È un premio per i nostri sacrifici

La realtà è che per fare certe battaglie ci vogliono due cognomi così. È necessaria una lodevole coerenza, ad esempio. Dal momento che è sempre e solo la madre ad essere certa, non si vede per quale motivo non debba essere la madre a dare il proprio cognome al figlio, sgombrando il campo da improprie attribuzioni e da sgradevoli sorprese tardive. Mentre infatti gli uomini tendono (...)
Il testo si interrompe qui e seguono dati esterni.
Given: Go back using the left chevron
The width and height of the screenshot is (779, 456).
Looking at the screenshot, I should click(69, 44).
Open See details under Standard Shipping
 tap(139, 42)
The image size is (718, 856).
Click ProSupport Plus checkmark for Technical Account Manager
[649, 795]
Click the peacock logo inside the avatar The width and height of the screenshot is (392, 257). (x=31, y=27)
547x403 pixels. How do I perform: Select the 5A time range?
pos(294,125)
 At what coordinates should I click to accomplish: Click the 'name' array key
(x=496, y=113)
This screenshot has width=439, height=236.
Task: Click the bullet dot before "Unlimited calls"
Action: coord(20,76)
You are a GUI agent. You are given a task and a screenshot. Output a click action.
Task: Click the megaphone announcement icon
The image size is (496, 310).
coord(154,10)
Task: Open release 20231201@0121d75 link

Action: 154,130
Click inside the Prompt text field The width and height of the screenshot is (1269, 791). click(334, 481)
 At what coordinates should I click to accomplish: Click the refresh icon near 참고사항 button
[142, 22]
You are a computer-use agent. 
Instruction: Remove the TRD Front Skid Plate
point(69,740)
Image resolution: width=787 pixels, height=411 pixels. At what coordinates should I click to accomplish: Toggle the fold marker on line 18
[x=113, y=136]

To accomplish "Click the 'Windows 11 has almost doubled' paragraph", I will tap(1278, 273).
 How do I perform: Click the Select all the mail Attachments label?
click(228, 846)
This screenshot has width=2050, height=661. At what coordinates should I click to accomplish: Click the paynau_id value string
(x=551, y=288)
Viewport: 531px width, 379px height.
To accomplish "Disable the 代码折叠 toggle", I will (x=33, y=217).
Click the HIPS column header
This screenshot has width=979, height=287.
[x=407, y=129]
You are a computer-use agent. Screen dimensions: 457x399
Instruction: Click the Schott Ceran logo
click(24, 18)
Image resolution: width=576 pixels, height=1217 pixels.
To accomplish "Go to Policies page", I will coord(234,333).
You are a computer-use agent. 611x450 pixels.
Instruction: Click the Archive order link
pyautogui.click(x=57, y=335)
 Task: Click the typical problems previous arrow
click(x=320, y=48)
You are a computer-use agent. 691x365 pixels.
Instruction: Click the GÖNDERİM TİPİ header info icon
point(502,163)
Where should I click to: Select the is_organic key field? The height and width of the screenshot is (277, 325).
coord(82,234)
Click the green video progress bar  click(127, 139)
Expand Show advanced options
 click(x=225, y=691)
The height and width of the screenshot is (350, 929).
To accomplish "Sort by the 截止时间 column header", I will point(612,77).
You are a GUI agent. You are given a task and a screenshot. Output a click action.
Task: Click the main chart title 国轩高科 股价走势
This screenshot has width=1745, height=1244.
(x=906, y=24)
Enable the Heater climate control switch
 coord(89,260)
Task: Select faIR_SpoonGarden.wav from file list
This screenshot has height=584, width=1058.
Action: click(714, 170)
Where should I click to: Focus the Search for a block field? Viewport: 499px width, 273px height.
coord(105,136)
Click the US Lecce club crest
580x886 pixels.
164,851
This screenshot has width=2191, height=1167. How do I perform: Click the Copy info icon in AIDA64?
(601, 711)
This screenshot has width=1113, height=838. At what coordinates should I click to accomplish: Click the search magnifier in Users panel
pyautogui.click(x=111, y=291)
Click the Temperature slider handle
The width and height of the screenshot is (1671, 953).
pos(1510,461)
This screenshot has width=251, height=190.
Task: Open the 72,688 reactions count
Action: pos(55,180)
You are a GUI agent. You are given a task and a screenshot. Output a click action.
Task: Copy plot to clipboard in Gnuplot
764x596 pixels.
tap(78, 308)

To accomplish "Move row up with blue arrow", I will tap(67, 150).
(...) a raccontare anche quello che non hanno mai fatto, le donne sanno essere abilissime custodi perfino di ciò che hanno commesso cinque minuti prima. «Marchiandosi» da sole il proprio pargolo, eviterebbero quindi controverse questioni di paternità, in qualche caso ettolitri di bugie, condivisioni di responsabilità che tanto poi raramente vengono davvero suddivise e in qualche caso comunque impropriamente.
Un tempo anche noi la pensavamo in maniera diversa. Era quando eravamo sedute a cavalcioni della morale borghese, saturate da una vita intera di fiduciose opinioni. Pensavamo che ci fossero mamma e papà (che dovevano essere anche marito e moglie), un capo famiglia (che doveva essere appunto il marito), un cognome unico che raggruppasse tutti sotto lo stesso tetto, all'interno del medesimo censimento, dello stesso progetto, di un unico «nucleo». Poi però ci siamo trovate di fronte a imprecisati «compagni», a residenze spaiate, a ridde di cognomi e a tanti altri disordini difficilmente rigovernabili ai fini di tracciare orbite regolari attorno ai figli. Insomma, se ci siamo adattate a chiamare «famiglia» questo assemblaggio variopinto, pittoresco e zoppicante, non capiamo proprio per quale motivo non dovremmo almeno poterci mettere il cognome. Oggi che nostro figlio ha solo quello di suo padre ma la nostra stessa residenza, oggi che ha nonni e zii riconosciuti «per un pelo» dalla legge (fino a qualche mese fa per i figli come i nostri, cioè «fuori dal matrimonio» esisteva soltanto la parentela diretta con mamma e papà), oggi che in questo caos burocratico le generalità arrivano a caso, proprio come gli occhi azzurri piuttosto che marroni, per noi mamme appioppare il nostro cognome alla creatura significa ancorarsi, legarla a noi, spiegare al mondo che è anche nostra, visto che nostra di certo è.
Senza considerare l'opportunità estetica, cioè frivola, del tutto.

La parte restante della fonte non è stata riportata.